The experts write the textbooks, but they seem to forget that the animals themselves don’t read them and most species eventually fly in the face of all academic expectation sooner or later! When a couple of hundred twitchers turn up to “twitch” a vagrant Semi-Palmated Sandpiper spotted at some reservoir near Manchester or whatever, how many of them take a moment to marvel at the fact that the animal probably came all the way from North America completely by accident and almost certainly flew tens of thousands of feet up via the slip-stream (something that humans didn’t even know existed until the middle of the twentieth century). It was also probably a journey made at the complete mercy of extreme weather conditions! Totally remarkable when you think about it! Even fewer of of the twitchers would possibly pause to consider the gauntlet of emotions the bird must have endured and how it may or may not be coping with its new “home”….not to mention having to deal with the sometimes hundreds of less than discreet cameras and field-scopes pointing right at it or even a few jerks with sticks trying flush it out into the open just to get their little tick on a list!

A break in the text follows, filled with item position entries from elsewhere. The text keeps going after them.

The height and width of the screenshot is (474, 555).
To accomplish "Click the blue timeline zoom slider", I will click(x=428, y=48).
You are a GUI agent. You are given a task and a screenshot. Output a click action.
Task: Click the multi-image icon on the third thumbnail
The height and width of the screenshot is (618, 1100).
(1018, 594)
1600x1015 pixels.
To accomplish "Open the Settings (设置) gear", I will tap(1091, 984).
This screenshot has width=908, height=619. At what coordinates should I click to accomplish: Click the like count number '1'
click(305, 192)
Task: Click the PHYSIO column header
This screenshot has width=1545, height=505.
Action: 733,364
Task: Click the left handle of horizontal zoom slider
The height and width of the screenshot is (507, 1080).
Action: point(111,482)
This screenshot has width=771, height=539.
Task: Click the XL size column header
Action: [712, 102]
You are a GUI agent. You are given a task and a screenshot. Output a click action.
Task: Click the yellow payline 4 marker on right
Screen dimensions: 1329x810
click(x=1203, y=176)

I get slated by the experts for these sorts of so-called emotive interpretations of animal behaviour, but I don’t see the experts sitting beside me for hours on end behind Cotswold stone walls or creeping along tree lines or lying prostrate in irrigation ditches doing the observing! Nor do I recall them working beside me for all those years at the zoo, shaping the way you care for an animal by learning to accommodate all its funny little ways….hundreds of species with thousands of funny little ways. Animals like Buzzards aren’t just statistics to be counted, tagged and tracked….Each one is an individual and they all behave slightly differently.